Tuesday, August 24, 2004

PS
Mr.Geri (aka Mr.I'm going to string you along until you think I actually like you then drop you faster than a sack of rotting potatoes and send you home to your mommy) is back in town (twice in one month, what the hell.) Needless to say, this probably won't be anything big, but if my life were actually a soap opera with a team of writers plotting my every move, this could land me pregnant and drunk (or visa versa... whatever...)

Wow... good times...
So high school is officially over at my friend brit-toe-knee has indefinitely pointed out to me. College has started and NO ONE, no, not NO ONE cares about anyone anymore.

I made the mistake of thinking that atleast SOME people might stick around. SILLY ME thinking that my BEST FRIEND of four years might JUST MIGHT not fall off the face of the earth. SILLY ME, thinking that when Mr. FutureMillionaire said that he still had feelings for me that HE MEANT IT and that it actually carried some weight. WHY WOULD I THINK LIKE THAT? Why would I make such an insane estimate of careless, meaningless POINTLESS words? Why would I expect my CLOSEST FRIEND to forgive me and want to be with me like he said he would? I should have never even thought that he might talk to me again. I should have known that he would disappear. THAT'S JUST HOW LIFE IS after high school...

So much for men I guess. Even my "always there never fear I'll catch you when you fall" man has faded in the storm. I guess that's just how it is.

Wow, crumbled cookies are so RIDICULOUS.

Tuesday, August 03, 2004

I haven't actually written much in the way of substance lately. I guess the only reason for that is my hectic schedule, my two week tropical vacation and the fact that I have talked it all out of me. Yes, talked intelligently and at length with the one, the only, the nearly married Mr.Paramour. (I told you this was getting interesting.) He got mad at me today because I lied to my mom about being out with him. (She says I don't know what I'm getting myself into- obviously not because I didn't know I was getting into anything...) I got mad at him because he lied to his fiance about being out with me today.

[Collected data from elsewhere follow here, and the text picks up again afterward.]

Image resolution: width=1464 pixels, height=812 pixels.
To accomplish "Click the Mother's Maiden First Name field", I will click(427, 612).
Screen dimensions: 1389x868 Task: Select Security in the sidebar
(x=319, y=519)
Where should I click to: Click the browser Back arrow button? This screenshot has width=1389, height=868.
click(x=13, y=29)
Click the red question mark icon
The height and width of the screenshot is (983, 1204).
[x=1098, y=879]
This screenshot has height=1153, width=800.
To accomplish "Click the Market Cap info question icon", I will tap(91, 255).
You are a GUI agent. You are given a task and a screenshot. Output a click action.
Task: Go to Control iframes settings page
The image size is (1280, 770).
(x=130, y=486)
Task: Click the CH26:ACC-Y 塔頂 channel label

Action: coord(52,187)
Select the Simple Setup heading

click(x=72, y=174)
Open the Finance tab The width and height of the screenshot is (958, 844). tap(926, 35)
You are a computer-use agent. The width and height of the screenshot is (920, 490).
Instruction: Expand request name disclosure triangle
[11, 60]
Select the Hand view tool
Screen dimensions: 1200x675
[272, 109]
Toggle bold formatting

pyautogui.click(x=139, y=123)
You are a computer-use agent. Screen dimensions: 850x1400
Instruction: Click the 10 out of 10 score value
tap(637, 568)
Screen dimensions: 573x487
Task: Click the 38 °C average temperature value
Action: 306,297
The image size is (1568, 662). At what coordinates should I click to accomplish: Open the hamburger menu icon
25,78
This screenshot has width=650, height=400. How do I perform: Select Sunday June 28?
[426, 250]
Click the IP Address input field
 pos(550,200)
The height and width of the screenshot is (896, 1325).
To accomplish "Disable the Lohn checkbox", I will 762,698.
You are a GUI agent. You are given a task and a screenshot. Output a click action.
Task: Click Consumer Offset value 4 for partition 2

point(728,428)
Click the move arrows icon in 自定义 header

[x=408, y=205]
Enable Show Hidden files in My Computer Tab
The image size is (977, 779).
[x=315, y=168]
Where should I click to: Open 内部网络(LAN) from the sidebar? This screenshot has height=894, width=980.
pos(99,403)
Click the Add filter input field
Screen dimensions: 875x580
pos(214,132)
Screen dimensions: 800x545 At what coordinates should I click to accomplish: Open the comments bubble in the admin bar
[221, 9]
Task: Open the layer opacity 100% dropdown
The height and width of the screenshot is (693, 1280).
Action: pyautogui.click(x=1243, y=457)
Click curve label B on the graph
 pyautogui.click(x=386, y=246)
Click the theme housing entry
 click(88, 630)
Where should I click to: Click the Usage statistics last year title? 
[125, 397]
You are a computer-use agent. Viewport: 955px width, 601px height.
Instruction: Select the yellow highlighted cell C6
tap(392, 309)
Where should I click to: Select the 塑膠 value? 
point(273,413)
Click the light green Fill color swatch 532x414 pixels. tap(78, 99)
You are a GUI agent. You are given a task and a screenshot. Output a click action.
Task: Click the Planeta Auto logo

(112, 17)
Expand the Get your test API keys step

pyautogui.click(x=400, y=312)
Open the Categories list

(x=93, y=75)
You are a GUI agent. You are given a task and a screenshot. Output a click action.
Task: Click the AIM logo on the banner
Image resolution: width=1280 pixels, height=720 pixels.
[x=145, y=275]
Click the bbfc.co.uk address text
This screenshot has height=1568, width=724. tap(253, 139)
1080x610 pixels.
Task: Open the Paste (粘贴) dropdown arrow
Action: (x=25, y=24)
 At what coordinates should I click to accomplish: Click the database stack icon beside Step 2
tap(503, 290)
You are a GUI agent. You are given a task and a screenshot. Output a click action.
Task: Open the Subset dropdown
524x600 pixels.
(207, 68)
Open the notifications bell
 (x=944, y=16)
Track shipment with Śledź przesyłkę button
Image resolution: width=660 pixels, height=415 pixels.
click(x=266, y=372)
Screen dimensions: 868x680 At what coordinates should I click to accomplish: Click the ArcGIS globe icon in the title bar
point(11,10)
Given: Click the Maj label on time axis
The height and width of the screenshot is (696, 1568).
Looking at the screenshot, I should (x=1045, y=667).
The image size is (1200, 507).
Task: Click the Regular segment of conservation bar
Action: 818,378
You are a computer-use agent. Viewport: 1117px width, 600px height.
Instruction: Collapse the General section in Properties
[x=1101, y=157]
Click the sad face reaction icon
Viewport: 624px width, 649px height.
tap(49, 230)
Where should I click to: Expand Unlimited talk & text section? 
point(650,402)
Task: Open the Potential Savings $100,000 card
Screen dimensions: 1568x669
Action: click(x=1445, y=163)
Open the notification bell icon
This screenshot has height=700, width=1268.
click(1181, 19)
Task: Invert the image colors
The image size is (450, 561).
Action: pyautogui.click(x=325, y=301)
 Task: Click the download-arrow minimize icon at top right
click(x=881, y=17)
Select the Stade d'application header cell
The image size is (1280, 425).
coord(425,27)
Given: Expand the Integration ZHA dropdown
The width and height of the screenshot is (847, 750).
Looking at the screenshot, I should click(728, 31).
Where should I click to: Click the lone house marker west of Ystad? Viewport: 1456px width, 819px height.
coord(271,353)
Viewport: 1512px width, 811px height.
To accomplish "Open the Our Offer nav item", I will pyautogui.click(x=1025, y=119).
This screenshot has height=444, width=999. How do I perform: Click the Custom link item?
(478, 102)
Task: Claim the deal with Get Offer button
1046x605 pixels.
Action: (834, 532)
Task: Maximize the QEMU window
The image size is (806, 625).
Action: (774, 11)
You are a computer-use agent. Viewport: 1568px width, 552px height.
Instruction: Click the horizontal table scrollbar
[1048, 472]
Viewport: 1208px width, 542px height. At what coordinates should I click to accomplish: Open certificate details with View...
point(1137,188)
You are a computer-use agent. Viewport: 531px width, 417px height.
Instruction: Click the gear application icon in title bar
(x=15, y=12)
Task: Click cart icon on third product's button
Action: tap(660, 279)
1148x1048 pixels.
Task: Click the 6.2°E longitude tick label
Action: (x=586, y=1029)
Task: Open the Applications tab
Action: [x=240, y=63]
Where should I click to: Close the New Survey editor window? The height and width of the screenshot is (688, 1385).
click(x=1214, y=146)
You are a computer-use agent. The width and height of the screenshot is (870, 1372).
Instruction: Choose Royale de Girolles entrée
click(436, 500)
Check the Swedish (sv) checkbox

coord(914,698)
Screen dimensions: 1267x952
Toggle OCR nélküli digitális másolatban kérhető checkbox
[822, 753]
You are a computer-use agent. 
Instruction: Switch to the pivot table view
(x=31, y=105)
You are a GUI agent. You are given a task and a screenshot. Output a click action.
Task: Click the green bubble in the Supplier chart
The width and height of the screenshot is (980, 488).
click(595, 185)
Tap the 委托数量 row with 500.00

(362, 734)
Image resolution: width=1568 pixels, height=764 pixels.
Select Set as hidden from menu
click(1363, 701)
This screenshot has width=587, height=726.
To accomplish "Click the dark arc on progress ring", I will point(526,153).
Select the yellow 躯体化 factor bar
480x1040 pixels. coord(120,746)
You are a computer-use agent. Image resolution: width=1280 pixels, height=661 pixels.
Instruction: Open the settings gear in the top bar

"I told her I'm not taking any more of her shit, I'ma tell her straight up, yeah I'm hangin out with her and what, y'namean?-- hol' up Hallo?... Yeah baby I miss you too.... uh-huh... nah baby I'm at the pool ... oh you just talkin to my dumbass, huh? (verbatim, I swear!) oh you gonna call you other boyfriend huh?... yeah, she here...."

What the hell is that, do tell? "Don't care about what they say, I don't listen to her, I just tell her "yeah babe I am gonna talk to Louise, what about it"MY ARSE. "Don't let what my psycho no good girlfriend has to say baout you or to you get to you, but let me lie to her so she don'tknow I'm hanging out with you" I HATE THIS. I HATE HIM TELLING ME EVERYTHING. I HATE BEING FRIENDS WITH HIM. I HATE THAT HE'S WITH HER. I HATE THAT SHE'S SUCH A DOG. I just generally hate this situation. Her family doesn't like him, his doesn't like her, HE doesn't love her, She tries to control every breath he takes.... WHAT THE HELL IS WRONG WITH ADULTS? I swear i wish I could just be married and not ever even have the chance to get this involved in someone else's relationship.

Oh yeah and guess who the cat drug in for kelly's wedding saturday all the way from sunny Texas? Mr.Mr. Mr. "I'm too old for you but I'll be friends with you no matter what they say untill it bugs me and then I'll just treat you like something my dog ate and threw up on my carpet" came up for a nice little visit...

"wow, I haven't talked to you in a while, a guess since even before I left... yeah sorry about that... well I hear you're doing well... yeah yeah I'm fine..."

WHY DID HE HAVE TO LOOK AT ME LIKE THAT? I always fell for those sad lonely littlle puppy eyes. DAMN HIM AND HIS EYES! Lookin' at me like that getting me all worked up inside like things weren't ridiculous when he left. Looking at me like he didn't break my heart and make me cry unneccesarily when he listened to every words they said and just turned everything off to me. Looking at me like he didn't give up on our friendship just as easily as he packed up and moved on home with barley a word. Damn him so swooping back in here like that with those eyes.... :(

Oh well...

Mr.Hampster is finally leaving. I haven't talked to him since graduation when, oh yes, he called me a whore infront of everyone on stage at rehersal... I am so glad now that he's leaving. I'm sad that he's a self-centered, pig-headed, unfeeling, low-life, uptight, self-righteous, incestueous dog and that's why we'll never be together. But I think him leaving will be okay. Good even.

But, with college season approaching, many more departures will also inevitably insue. Miss.Loquacious, who I have managed not to kill yet even after all we've been through, is leaving. As is previously unmentioned Cowgirl. (yes, like ye-haw- she's going to school to become a horse TRADER, not TRAINER, mind you)

What ever shall I do all alone and alonely?
1 Samuel 20:42 to all I know and knew.